### Data in this exercise
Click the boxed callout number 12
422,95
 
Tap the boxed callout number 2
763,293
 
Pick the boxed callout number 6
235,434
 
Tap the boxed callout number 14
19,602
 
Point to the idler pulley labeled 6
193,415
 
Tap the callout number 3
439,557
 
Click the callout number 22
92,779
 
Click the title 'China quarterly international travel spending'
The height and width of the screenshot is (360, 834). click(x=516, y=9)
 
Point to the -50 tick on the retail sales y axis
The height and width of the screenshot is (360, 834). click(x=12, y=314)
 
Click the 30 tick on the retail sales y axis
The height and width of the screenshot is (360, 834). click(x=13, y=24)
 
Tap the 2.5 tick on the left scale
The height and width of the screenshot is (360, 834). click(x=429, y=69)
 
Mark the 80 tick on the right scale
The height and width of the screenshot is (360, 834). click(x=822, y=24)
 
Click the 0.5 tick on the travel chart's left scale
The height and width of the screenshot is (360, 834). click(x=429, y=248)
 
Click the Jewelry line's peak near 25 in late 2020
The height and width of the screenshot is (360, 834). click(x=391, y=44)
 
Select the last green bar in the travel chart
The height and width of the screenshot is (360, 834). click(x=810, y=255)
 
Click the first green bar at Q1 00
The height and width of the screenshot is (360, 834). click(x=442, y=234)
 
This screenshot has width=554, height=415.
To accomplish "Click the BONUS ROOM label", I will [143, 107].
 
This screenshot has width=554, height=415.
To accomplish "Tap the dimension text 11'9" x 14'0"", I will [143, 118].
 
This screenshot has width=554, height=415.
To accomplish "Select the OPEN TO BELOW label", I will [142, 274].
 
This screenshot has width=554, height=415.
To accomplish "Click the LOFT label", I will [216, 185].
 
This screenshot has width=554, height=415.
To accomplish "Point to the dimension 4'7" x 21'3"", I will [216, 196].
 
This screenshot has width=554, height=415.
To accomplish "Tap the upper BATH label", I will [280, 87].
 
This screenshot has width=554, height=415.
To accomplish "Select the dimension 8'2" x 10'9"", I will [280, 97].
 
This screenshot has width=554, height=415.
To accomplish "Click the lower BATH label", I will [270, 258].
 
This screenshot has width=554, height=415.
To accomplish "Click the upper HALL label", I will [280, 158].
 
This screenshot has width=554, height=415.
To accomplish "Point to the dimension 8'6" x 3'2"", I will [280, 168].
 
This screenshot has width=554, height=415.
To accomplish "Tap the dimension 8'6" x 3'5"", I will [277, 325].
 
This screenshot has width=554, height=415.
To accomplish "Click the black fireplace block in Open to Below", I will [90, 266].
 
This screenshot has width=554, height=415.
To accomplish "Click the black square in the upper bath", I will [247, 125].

### What is asked
Can you repeat the lines from the first one up to and including the line with "834). click(x=442, y=234)", putting "mark" in place of "tick" and leaving everything else unchanged?

### Task output
Click the boxed callout number 12
422,95
 
Tap the boxed callout number 2
763,293
 
Pick the boxed callout number 6
235,434
 
Tap the boxed callout number 14
19,602
 
Point to the idler pulley labeled 6
193,415
 
Tap the callout number 3
439,557
 
Click the callout number 22
92,779
 
Click the title 'China quarterly international travel spending'
The height and width of the screenshot is (360, 834). click(x=516, y=9)
 
Point to the -50 mark on the retail sales y axis
The height and width of the screenshot is (360, 834). click(x=12, y=314)
 
Click the 30 mark on the retail sales y axis
The height and width of the screenshot is (360, 834). click(x=13, y=24)
 
Tap the 2.5 mark on the left scale
The height and width of the screenshot is (360, 834). click(x=429, y=69)
 
Mark the 80 mark on the right scale
The height and width of the screenshot is (360, 834). click(x=822, y=24)
 
Click the 0.5 mark on the travel chart's left scale
The height and width of the screenshot is (360, 834). click(x=429, y=248)
 
Click the Jewelry line's peak near 25 in late 2020
The height and width of the screenshot is (360, 834). click(x=391, y=44)
 
Select the last green bar in the travel chart
The height and width of the screenshot is (360, 834). click(x=810, y=255)
 
Click the first green bar at Q1 00
The height and width of the screenshot is (360, 834). click(x=442, y=234)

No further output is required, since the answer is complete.